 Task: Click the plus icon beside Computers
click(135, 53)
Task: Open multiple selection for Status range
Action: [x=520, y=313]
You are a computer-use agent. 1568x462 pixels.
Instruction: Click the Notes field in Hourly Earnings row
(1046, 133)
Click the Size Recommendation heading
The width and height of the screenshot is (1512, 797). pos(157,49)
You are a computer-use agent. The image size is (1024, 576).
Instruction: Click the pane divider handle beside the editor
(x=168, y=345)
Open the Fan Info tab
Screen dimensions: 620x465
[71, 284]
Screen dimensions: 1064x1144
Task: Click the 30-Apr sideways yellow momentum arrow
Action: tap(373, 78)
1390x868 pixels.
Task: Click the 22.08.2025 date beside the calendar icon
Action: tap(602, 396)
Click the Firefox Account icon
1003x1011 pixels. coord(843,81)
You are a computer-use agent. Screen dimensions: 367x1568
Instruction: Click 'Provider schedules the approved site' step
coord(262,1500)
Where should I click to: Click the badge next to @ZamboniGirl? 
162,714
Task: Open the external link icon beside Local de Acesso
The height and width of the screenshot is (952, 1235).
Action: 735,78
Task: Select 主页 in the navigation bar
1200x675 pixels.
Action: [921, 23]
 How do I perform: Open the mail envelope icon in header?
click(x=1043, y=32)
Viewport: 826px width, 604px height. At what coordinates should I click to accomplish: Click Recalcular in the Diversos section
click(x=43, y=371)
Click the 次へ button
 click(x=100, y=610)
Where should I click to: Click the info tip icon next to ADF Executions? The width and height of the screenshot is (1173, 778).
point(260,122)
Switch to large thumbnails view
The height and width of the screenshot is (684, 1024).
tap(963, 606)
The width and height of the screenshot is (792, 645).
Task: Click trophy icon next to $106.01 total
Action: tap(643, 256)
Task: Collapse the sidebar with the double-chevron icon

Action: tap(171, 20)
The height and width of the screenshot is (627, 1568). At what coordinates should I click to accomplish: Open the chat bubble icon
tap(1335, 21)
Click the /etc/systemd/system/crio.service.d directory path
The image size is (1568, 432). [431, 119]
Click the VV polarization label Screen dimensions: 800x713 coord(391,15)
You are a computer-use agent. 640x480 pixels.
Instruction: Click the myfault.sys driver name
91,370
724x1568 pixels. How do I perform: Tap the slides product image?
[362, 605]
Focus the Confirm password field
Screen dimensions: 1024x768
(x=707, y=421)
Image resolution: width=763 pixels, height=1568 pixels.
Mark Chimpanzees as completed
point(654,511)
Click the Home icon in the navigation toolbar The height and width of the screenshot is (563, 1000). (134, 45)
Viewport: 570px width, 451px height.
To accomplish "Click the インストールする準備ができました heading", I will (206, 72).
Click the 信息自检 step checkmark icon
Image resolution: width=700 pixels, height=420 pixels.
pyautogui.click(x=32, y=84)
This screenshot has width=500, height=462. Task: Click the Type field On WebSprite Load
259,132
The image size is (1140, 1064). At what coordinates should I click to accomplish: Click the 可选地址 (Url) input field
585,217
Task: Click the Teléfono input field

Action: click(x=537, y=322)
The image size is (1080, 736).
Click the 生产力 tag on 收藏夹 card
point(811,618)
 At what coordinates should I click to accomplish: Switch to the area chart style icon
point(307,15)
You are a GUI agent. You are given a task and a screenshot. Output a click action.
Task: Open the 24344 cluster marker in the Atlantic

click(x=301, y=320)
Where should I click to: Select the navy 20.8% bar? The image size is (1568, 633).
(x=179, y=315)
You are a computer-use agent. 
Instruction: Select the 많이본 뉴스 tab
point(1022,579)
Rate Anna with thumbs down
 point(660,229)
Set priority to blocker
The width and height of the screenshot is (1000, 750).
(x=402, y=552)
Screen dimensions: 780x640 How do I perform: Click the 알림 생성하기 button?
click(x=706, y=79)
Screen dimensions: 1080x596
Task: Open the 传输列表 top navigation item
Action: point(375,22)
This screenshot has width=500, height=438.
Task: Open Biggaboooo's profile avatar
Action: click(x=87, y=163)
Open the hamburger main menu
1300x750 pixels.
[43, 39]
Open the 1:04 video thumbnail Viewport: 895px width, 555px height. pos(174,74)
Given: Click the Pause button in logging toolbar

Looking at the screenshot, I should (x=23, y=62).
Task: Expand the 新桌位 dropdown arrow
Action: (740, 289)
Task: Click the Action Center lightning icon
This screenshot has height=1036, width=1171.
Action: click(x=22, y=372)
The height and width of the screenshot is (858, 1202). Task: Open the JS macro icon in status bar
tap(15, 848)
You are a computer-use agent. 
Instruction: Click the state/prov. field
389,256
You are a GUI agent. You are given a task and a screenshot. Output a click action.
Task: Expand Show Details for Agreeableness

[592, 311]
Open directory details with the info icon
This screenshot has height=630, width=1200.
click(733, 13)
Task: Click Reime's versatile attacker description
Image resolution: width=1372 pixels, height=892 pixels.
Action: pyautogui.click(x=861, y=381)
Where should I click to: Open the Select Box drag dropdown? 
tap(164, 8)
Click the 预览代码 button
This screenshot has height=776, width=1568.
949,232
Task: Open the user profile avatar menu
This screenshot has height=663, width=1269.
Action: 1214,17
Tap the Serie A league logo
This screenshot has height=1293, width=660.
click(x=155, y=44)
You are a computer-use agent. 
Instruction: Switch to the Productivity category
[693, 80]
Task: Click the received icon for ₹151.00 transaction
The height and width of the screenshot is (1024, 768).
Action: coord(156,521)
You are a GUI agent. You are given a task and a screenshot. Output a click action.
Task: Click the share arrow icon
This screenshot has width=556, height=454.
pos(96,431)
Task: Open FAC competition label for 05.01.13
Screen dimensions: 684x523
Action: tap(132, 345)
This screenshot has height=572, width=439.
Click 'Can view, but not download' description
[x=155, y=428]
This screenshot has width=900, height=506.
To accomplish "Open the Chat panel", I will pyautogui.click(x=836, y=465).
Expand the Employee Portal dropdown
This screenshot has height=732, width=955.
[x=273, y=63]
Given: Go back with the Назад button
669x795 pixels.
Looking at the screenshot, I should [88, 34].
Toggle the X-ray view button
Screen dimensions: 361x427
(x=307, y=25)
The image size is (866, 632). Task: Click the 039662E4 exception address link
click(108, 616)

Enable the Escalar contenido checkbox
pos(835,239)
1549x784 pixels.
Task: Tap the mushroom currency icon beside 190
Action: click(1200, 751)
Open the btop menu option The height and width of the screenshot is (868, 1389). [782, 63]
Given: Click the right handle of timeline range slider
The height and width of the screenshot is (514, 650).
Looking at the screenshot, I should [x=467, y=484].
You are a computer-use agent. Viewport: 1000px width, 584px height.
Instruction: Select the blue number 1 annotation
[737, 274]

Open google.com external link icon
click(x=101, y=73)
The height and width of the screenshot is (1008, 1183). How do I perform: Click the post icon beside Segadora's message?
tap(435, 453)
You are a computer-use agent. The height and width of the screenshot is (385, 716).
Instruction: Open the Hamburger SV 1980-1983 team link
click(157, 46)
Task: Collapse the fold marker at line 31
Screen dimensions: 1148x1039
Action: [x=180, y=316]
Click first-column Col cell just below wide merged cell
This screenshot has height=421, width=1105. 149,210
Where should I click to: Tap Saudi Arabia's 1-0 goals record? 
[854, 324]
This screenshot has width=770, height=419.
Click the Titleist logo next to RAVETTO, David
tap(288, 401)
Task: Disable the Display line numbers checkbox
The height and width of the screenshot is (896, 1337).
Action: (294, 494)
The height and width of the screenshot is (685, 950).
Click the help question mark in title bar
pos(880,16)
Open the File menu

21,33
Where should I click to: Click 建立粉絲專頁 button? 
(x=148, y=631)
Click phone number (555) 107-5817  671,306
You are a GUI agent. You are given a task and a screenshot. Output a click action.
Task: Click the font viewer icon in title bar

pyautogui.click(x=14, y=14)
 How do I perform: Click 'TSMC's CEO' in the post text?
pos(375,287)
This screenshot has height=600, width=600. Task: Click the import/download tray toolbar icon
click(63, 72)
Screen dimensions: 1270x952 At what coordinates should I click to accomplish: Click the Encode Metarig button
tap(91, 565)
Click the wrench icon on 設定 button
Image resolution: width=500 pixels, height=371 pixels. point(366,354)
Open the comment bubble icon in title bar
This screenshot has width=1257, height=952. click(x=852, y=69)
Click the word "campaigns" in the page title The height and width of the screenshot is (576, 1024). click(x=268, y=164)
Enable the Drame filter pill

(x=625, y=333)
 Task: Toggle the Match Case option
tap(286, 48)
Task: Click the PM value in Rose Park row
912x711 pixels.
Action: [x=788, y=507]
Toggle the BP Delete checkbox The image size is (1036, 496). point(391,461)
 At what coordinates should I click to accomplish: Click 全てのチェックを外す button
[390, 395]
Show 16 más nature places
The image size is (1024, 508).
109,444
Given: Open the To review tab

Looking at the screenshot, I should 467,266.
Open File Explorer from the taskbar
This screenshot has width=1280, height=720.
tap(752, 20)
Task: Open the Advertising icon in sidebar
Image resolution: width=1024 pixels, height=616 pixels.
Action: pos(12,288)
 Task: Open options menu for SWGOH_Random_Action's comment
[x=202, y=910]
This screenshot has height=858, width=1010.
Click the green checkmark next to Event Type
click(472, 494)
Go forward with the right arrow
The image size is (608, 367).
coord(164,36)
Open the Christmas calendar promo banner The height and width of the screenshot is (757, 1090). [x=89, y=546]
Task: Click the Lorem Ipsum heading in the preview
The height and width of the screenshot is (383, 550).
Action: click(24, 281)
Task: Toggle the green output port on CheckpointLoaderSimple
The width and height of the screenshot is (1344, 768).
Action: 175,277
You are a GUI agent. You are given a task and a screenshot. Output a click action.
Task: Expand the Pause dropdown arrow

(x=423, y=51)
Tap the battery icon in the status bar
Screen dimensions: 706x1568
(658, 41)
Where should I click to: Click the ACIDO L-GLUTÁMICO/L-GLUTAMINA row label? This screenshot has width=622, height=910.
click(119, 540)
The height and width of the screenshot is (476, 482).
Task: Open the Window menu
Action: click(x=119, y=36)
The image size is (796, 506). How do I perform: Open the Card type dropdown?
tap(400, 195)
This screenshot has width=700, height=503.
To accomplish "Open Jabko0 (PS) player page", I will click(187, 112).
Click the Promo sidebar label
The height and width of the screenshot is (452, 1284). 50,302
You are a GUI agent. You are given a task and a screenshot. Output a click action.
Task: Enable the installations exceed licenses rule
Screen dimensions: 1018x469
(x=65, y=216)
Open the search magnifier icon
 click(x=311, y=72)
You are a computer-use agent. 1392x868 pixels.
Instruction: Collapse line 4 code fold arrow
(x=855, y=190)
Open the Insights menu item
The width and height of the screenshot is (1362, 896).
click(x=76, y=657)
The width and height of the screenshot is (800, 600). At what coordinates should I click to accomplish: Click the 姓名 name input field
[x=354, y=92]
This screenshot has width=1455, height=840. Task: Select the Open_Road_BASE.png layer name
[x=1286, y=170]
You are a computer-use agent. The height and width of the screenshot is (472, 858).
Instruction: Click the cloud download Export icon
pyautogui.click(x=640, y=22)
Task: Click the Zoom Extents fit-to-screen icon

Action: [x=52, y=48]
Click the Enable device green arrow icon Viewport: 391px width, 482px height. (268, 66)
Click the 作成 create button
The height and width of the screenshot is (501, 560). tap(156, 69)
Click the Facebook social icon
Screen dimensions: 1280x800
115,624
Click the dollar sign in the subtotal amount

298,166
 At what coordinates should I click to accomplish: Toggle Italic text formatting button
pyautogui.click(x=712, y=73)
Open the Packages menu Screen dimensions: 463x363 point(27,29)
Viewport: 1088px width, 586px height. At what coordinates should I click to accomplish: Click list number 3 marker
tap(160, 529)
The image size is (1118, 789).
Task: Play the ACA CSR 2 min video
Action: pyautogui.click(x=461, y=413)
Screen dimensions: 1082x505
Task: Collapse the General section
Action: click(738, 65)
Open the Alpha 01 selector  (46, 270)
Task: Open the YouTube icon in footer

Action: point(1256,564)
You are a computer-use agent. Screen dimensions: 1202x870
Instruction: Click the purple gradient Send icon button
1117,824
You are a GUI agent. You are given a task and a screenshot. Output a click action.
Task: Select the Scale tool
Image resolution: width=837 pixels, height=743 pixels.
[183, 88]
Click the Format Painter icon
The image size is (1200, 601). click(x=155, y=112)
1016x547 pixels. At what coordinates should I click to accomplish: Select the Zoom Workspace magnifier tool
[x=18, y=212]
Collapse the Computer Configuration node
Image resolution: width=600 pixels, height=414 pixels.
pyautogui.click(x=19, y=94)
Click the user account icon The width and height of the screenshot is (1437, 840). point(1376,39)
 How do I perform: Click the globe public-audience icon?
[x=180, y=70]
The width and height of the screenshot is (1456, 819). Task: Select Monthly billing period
= = =
Answer with a number alone: how many lines of the listing above include the string "right"?

2